Problem on recursion

  softwareengineering

void function(int x){
    if(x<=0)
        return;
    function(x--);
}

This is a recursion function which is called with the value of x = 20.

The Recursive call will take place in this way

function(20)...function(19).......function(0)

Each function call will use some memory and if the data is big it will throw StackOverflowException.

So what I want to know is:
Is there any way by which we can call a function and remove it from the call stack so that its memory can be utilized (eg. after function(20) calls function(19) the memory for function(20) should be de-allocated), and the the end of the recursive call (here function(0) ) it should get returned from the first place from where it was called (i.e. function(20)).

Can this be done in Java and C?

5

What you have here is a Tail Call, and even more, it is Tail Recursion (Direct Tail Recursion) to be precise.

Many languages have Proper Tail Calls (e.g. Scheme, ECMAScript), and even more languages have Proper Tail Recursion (e.g. Scala, at least for Direct Tail Recursion). Unfortunately, neither C nor Java support Proper Tail Calls or even the much weaker Proper Tail Recursion, so, for large enough values of x, you will blow the stack, there is no way around it.

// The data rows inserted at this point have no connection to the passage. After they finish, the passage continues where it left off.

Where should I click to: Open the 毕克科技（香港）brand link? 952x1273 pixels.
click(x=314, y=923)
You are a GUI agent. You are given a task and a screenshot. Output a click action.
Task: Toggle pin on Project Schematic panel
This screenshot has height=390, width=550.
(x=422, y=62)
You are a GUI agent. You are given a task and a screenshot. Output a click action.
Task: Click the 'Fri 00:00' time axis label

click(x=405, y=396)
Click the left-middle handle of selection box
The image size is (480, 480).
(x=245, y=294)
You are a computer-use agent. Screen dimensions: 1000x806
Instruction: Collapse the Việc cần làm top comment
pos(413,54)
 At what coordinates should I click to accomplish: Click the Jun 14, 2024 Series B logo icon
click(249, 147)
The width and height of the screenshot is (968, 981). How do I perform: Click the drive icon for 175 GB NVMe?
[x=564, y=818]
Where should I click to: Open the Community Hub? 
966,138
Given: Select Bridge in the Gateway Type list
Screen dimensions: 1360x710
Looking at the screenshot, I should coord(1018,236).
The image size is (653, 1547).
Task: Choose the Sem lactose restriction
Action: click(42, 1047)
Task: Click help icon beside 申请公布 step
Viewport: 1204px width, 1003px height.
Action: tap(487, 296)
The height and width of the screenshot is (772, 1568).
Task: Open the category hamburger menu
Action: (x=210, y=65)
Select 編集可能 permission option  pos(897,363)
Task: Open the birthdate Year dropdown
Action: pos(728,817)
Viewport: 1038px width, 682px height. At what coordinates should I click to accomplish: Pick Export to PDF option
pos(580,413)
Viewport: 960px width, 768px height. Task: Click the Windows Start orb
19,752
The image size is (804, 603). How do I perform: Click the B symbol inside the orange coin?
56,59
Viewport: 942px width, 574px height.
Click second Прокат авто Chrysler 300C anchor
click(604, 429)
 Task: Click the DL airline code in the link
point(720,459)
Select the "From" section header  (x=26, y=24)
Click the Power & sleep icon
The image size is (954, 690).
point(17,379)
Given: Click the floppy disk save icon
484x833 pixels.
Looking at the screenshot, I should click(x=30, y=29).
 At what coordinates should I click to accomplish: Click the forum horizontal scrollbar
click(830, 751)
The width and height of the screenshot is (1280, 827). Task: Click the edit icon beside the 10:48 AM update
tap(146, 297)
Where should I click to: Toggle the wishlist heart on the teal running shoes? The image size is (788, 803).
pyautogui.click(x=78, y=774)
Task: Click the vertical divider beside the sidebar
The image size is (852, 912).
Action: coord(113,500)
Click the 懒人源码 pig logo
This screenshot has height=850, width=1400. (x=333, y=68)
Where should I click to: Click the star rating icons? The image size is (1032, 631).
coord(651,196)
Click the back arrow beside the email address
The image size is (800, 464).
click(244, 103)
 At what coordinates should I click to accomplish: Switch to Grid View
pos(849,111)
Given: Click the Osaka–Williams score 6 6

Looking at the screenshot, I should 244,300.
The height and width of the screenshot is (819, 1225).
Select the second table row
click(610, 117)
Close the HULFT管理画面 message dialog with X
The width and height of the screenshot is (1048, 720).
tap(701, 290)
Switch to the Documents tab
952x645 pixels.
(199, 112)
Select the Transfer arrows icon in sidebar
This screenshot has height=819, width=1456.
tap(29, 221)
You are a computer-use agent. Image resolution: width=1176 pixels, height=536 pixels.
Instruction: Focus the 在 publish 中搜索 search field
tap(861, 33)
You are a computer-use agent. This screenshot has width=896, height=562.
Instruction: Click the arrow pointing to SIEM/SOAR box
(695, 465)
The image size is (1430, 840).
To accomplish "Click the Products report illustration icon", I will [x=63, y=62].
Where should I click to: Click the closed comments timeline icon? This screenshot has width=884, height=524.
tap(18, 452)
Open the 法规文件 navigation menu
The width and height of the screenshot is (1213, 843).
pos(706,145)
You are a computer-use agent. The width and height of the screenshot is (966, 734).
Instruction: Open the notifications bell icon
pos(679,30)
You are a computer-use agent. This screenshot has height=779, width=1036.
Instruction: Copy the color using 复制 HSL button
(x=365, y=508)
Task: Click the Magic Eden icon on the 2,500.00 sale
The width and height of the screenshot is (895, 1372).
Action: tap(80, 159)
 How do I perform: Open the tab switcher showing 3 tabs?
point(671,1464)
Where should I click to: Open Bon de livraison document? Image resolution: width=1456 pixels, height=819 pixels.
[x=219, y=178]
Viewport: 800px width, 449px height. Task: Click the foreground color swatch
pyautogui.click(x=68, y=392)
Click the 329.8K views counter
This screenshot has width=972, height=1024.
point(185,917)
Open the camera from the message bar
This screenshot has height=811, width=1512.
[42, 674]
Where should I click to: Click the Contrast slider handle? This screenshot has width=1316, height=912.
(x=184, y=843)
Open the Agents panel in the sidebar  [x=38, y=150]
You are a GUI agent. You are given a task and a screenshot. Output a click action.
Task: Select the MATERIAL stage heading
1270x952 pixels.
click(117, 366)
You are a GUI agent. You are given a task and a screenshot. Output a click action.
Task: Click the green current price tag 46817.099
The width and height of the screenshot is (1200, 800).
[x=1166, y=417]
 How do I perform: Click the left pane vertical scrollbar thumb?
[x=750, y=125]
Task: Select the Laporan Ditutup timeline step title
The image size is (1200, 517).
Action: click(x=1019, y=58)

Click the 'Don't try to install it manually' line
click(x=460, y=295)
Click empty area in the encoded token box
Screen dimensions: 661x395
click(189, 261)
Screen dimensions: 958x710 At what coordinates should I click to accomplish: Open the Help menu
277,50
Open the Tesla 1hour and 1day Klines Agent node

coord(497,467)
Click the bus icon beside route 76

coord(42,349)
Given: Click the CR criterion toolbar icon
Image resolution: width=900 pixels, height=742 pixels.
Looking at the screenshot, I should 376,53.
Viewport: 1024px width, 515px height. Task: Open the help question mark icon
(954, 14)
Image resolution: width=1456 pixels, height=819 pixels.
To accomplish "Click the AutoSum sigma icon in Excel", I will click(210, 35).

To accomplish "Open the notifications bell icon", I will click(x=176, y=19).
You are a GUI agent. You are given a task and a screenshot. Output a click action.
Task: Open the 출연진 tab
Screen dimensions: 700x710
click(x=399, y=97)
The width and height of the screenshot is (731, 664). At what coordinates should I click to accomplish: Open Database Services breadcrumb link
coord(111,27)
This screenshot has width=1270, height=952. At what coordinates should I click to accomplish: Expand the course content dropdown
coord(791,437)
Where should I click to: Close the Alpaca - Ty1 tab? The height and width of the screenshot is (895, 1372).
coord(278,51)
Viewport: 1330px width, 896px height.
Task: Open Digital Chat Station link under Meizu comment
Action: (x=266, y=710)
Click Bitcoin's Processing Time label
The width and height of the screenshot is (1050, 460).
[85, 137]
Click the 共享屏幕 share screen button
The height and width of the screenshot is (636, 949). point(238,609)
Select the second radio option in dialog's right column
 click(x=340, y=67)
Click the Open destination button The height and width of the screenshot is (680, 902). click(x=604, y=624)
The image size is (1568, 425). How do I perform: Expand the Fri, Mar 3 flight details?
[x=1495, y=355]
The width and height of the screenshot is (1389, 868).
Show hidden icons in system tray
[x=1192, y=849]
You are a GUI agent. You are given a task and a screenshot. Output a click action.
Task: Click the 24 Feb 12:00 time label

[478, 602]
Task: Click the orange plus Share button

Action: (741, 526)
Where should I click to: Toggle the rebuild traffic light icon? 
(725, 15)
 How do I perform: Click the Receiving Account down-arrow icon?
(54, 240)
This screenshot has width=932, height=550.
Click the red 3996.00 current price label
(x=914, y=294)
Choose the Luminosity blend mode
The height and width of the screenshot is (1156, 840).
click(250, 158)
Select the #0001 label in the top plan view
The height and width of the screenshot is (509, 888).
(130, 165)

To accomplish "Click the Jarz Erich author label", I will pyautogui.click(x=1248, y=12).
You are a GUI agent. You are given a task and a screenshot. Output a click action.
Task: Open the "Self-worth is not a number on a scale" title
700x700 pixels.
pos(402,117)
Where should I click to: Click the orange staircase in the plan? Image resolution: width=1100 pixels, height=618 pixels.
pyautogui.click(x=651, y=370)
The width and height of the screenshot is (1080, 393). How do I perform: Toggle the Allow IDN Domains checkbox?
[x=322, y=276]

Obviously, you have a bug in your code that leads to infinite recursion, which means even if you have Proper Tail Recursion, your program will run for an infinite amount of time.

Proper Tail Calls have the semantics of a subroutine call but the time and space performance of a GOTO (because they are in fact operationally equivalent to a GOTO and often implemented that way). Proper Tail Recursion, then, is obviously operationally equivalent to a GOTO back to the beginning of the subroutine. Or, in other words, a loop.

So, if your language has loops, but no Direct Tail Recursion, you can always replace Direct Tail Recursion with a loop with the same space and time performance, but losing the safety and readability properties of a subroutine call.